#### Excerpted data
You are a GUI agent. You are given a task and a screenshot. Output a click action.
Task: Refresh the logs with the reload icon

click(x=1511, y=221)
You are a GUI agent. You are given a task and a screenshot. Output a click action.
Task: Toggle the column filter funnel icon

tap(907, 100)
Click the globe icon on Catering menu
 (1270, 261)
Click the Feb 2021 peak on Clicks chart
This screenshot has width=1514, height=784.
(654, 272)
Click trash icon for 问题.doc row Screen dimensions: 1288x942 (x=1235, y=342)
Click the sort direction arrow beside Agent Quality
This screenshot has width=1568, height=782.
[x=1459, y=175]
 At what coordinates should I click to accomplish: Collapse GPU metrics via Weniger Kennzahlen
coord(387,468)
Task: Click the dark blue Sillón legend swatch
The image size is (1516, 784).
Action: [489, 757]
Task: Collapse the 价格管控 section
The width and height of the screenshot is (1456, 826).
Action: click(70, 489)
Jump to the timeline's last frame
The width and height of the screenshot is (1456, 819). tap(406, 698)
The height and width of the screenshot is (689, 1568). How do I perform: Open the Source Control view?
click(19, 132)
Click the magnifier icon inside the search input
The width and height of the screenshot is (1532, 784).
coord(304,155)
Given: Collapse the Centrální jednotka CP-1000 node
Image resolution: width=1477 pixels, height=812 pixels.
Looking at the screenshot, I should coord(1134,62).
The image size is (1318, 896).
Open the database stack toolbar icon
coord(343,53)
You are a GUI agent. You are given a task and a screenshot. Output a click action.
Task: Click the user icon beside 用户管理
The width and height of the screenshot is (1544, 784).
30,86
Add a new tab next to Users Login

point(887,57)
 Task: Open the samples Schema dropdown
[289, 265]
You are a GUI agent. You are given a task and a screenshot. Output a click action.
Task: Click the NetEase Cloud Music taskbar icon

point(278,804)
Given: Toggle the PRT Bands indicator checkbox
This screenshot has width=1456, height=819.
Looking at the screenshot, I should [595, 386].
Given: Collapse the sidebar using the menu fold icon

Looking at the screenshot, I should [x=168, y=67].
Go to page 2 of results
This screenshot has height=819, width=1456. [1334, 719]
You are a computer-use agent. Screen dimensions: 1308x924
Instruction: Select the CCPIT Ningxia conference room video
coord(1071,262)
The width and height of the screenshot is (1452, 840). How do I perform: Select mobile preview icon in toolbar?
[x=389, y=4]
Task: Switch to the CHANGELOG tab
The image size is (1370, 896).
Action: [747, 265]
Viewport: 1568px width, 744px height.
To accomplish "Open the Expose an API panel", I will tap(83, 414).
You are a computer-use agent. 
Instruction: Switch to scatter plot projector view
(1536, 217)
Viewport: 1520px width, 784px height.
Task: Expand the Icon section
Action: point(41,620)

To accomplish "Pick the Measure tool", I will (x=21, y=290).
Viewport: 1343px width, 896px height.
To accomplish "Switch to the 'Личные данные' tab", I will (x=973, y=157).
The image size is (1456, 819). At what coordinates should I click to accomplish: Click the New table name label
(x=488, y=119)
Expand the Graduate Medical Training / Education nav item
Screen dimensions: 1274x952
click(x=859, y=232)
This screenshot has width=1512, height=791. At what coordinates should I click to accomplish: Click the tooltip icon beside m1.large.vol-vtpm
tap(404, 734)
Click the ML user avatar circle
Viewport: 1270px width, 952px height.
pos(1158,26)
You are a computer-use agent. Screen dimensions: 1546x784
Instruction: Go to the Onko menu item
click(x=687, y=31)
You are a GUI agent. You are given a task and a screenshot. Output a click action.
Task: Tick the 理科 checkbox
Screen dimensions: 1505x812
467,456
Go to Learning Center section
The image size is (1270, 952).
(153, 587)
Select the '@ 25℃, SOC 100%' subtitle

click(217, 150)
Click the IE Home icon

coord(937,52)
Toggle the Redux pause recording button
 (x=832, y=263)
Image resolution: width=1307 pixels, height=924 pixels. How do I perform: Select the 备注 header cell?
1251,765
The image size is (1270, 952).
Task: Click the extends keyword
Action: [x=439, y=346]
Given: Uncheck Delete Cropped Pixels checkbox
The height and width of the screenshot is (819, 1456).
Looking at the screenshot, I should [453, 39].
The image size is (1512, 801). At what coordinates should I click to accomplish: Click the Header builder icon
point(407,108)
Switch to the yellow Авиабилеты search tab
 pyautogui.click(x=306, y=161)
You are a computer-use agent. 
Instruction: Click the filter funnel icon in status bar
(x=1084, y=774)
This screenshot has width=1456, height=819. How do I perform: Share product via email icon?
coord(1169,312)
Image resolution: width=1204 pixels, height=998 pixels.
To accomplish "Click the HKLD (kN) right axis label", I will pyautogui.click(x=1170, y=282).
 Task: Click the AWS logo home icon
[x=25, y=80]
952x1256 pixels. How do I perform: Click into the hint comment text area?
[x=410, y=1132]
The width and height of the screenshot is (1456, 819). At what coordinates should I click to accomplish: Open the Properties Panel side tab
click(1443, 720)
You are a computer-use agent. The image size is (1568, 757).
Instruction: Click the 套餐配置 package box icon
########
**Task requirements**. Write out the entries verbatim, all of them.

**Task output**.
You are a GUI agent. You are given a task and a screenshot. Output a click action.
Task: Refresh the logs with the reload icon

click(x=1511, y=221)
You are a GUI agent. You are given a task and a screenshot. Output a click action.
Task: Toggle the column filter funnel icon

tap(907, 100)
Click the globe icon on Catering menu
 (1270, 261)
Click the Feb 2021 peak on Clicks chart
This screenshot has width=1514, height=784.
(654, 272)
Click trash icon for 问题.doc row Screen dimensions: 1288x942 (x=1235, y=342)
Click the sort direction arrow beside Agent Quality
This screenshot has width=1568, height=782.
[x=1459, y=175]
 At what coordinates should I click to accomplish: Collapse GPU metrics via Weniger Kennzahlen
coord(387,468)
Task: Click the dark blue Sillón legend swatch
The image size is (1516, 784).
Action: [489, 757]
Task: Collapse the 价格管控 section
The width and height of the screenshot is (1456, 826).
Action: click(70, 489)
Jump to the timeline's last frame
The width and height of the screenshot is (1456, 819). tap(406, 698)
The height and width of the screenshot is (689, 1568). How do I perform: Open the Source Control view?
click(19, 132)
Click the magnifier icon inside the search input
The width and height of the screenshot is (1532, 784).
coord(304,155)
Given: Collapse the Centrální jednotka CP-1000 node
Image resolution: width=1477 pixels, height=812 pixels.
Looking at the screenshot, I should coord(1134,62).
The image size is (1318, 896).
Open the database stack toolbar icon
coord(343,53)
You are a GUI agent. You are given a task and a screenshot. Output a click action.
Task: Click the user icon beside 用户管理
The width and height of the screenshot is (1544, 784).
30,86
Add a new tab next to Users Login

point(887,57)
 Task: Open the samples Schema dropdown
[289, 265]
You are a GUI agent. You are given a task and a screenshot. Output a click action.
Task: Click the NetEase Cloud Music taskbar icon

point(278,804)
Given: Toggle the PRT Bands indicator checkbox
This screenshot has width=1456, height=819.
Looking at the screenshot, I should [595, 386].
Given: Collapse the sidebar using the menu fold icon

Looking at the screenshot, I should [x=168, y=67].
Go to page 2 of results
This screenshot has height=819, width=1456. [1334, 719]
You are a computer-use agent. Screen dimensions: 1308x924
Instruction: Select the CCPIT Ningxia conference room video
coord(1071,262)
The width and height of the screenshot is (1452, 840). How do I perform: Select mobile preview icon in toolbar?
[x=389, y=4]
Task: Switch to the CHANGELOG tab
The image size is (1370, 896).
Action: [747, 265]
Viewport: 1568px width, 744px height.
To accomplish "Open the Expose an API panel", I will tap(83, 414).
You are a computer-use agent. 
Instruction: Switch to scatter plot projector view
(1536, 217)
Viewport: 1520px width, 784px height.
Task: Expand the Icon section
Action: point(41,620)

To accomplish "Pick the Measure tool", I will (x=21, y=290).
Viewport: 1343px width, 896px height.
To accomplish "Switch to the 'Личные данные' tab", I will (x=973, y=157).
The image size is (1456, 819). At what coordinates should I click to accomplish: Click the New table name label
(x=488, y=119)
Expand the Graduate Medical Training / Education nav item
Screen dimensions: 1274x952
click(x=859, y=232)
This screenshot has width=1512, height=791. At what coordinates should I click to accomplish: Click the tooltip icon beside m1.large.vol-vtpm
tap(404, 734)
Click the ML user avatar circle
Viewport: 1270px width, 952px height.
pos(1158,26)
You are a computer-use agent. Screen dimensions: 1546x784
Instruction: Go to the Onko menu item
click(x=687, y=31)
You are a GUI agent. You are given a task and a screenshot. Output a click action.
Task: Tick the 理科 checkbox
Screen dimensions: 1505x812
467,456
Go to Learning Center section
The image size is (1270, 952).
(153, 587)
Select the '@ 25℃, SOC 100%' subtitle

click(217, 150)
Click the IE Home icon

coord(937,52)
Toggle the Redux pause recording button
 (x=832, y=263)
Image resolution: width=1307 pixels, height=924 pixels. How do I perform: Select the 备注 header cell?
1251,765
The image size is (1270, 952).
Task: Click the extends keyword
Action: [x=439, y=346]
Given: Uncheck Delete Cropped Pixels checkbox
The height and width of the screenshot is (819, 1456).
Looking at the screenshot, I should [453, 39].
The image size is (1512, 801). At what coordinates should I click to accomplish: Click the Header builder icon
point(407,108)
Switch to the yellow Авиабилеты search tab
 pyautogui.click(x=306, y=161)
You are a computer-use agent. 
Instruction: Click the filter funnel icon in status bar
(x=1084, y=774)
This screenshot has width=1456, height=819. How do I perform: Share product via email icon?
coord(1169,312)
Image resolution: width=1204 pixels, height=998 pixels.
To accomplish "Click the HKLD (kN) right axis label", I will pyautogui.click(x=1170, y=282).
 Task: Click the AWS logo home icon
[x=25, y=80]
952x1256 pixels. How do I perform: Click into the hint comment text area?
[x=410, y=1132]
The width and height of the screenshot is (1456, 819). At what coordinates should I click to accomplish: Open the Properties Panel side tab
click(1443, 720)
You are a computer-use agent. The image size is (1568, 757).
Instruction: Click the 套餐配置 package box icon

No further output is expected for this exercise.